On Monday, the French government and health authorities are stepping up the country’s vaccination campaign against Covid-19 – a process complicated by widespread skepticism about the inoculation that has encompassed the usual global conspiracy theories.
For weeks, polls have suggested that up to 60% of the French population do not want to be vaccinated. As the government’s vaccination operation enters its third week, official figures show that by Saturday at least 93,000 people had received the vaccine – a number much lower than elsewhere in Europe, including the UK, in Germany and Italy.
Laurent-Henri Vignaud, a science historian whose 2019 book Antivax, co-authored with immunology specialist Françoise Salvadori, examines vaccine skepticism in the West since the 18th century, says polls suggesting that the French would refuse the vaccine.
“There is a very big difference between what the French say and what they do,” he told the Guardian. “And surveys whose methodology and questions may seem abstract don’t reflect what happens when people know where they will get the vaccine, what it does, how, when and why.”
Vaccine skeptics have been around as long as vaccines, but for years polls have suggested France has more of them than most of its European neighbors – an odd reputation given that immunology pioneer Louis Pasteur was French and is a fierce national pride figure.
Pr Jocelyn Raude, an expert in health behavior at the Ecole des Hautes Études en Santé Publique who has studied the anti-vaccine movement, says that as recently as 2005, polls showed 90% support for vaccines, ” which seems incredible today ”.
However, by the turn of the 21st century, the seeds of doubt had already been sown.
In the 1990s, a mass campaign to vaccinate French children against hepatitis B coincided with an increase in multiple sclerosis cases, although studies have never found a convincing link between the two.
In 1991 there was a medical scandal unrelated specifically to vaccines when it was discovered that health officials had knowingly distributed blood products contaminated with HIV to hemophiliacs in the 1980s. Several ministers were subsequently charged with manslaughter.
However, Raude said it was the 2009 H1N1 scandal, in which the government massively overordered 94million doses of the vaccine at a cost of 869million euros (£ 780million), that fueled skepticism. current approach to vaccines.
The Ministry of Health subsequently canceled more than half of the order, but the damage was done. Opposition parties have criticized the waste of public money and accused officials of being in cahoots with big drug companies. In the end, 323 people in France died from H1N1, only 6 million people were vaccinated and 19 million doses of vaccine were destroyed. An official estimate puts the cost of the debacle at 382 million euros.

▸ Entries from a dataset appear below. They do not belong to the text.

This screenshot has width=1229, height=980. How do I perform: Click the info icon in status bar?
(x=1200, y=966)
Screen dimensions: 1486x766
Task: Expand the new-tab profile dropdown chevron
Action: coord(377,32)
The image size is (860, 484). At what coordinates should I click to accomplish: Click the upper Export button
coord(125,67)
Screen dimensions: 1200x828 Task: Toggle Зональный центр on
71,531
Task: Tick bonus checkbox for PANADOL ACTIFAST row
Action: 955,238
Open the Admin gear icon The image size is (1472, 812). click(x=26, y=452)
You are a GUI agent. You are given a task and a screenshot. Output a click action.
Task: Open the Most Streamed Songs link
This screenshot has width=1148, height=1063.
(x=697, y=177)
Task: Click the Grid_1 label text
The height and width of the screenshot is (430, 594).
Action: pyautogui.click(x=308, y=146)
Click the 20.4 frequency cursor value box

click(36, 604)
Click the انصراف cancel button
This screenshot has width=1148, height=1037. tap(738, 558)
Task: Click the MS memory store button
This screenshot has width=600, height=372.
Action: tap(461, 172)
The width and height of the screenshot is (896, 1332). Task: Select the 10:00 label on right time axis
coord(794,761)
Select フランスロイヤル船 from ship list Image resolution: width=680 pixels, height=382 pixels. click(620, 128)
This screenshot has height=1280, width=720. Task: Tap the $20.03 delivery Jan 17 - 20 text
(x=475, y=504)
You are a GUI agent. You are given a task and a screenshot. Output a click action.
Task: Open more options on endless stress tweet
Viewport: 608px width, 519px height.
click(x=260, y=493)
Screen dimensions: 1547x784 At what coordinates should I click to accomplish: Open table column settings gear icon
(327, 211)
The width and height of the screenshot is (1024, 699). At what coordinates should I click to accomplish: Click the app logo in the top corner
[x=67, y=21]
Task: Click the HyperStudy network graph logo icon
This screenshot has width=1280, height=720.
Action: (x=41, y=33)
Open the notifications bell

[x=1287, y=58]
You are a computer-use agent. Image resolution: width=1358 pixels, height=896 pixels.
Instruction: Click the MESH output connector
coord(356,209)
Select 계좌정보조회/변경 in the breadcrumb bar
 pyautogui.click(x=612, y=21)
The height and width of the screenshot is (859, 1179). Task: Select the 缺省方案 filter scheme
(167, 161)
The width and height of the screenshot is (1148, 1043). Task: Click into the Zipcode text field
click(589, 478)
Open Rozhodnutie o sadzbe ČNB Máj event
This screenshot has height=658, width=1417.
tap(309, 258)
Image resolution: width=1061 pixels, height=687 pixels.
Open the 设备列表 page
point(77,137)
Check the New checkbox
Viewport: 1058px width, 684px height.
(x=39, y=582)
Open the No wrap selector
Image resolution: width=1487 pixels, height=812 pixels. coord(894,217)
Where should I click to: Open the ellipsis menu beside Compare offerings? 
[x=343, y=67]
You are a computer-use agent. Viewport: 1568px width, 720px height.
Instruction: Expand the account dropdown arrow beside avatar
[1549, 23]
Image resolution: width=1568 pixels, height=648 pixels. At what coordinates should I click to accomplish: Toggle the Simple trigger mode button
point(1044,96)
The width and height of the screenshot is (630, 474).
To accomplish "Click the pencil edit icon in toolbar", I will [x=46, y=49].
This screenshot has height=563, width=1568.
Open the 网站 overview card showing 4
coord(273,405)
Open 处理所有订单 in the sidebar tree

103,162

Raude says skepticism escalated when some high profile French celebrities began to express doubts about the vaccines, relayed by emerging social networks.
Then came the Mediator scandal. The diabetes drug, widely but incorrectly prescribed to those looking to lose weight, has been linked to between 500 and 1,200 deaths over more than three decades.
Mediator maker Servier has been charged with manslaughter, and 12 people found themselves in the dock in a criminal trial last year, including officials who were also paid as consultants to pharmaceutical companies. The company and those charged deny any wrongdoing. The judgment is expected in March.
“It was a tipping point. The Mediator scandal has validated the idea of corruption between officials and pharmaceutical laboratories in France; that it was business and not health security, ”says Raude.
Another cause, he says, is the lack of trust in doctors and scientists.
“It is not new that the French lack confidence in political leaders, but there is a low level of confidence in medical authorities in France. The bottom line is that if you don’t trust the experts, you don’t follow their advice. ”
Vignaud says the vaccine skepticism is less against the vaccine itself than those promoting it, reflecting a distrust of “politicians, doctors and high-level experts and journalists.”
“France has no harsher and faster anti-vaxxers than elsewhere, what it has is … a certain dissatisfaction with the political class,” he said.
“There is a strong expectation from the State, but we are definitely disappointed: we see it with the vaccination program: some say it’s too slow, others it’s too fast. Everyone is disappointed. ”
The movie Hold-Up, a very ridiculous and debunked epic claiming that Covid-19 is a global conspiracy, heightened mistrust and was shared by influential people.
Among those who try to fight against disinformation with facts and humor, the Facebook site Les Vaxxeuses. “Vaccines are the greatest medical breakthrough… don’t let lies make you doubt the benefits,” the website says.
The ministers are convinced that France’s vaccination program will catch up in the coming weeks, insisting that it is a “marathon, not a sprint”.
“Once access to the vaccine becomes a reality, people will have the vaccine. They have had enough, ”says Vignaud.
Raude agrees that the government’s “slow steps” strategy appears to be working. “The government has been slow and careful not to scare people… when the French see the benefits, they will.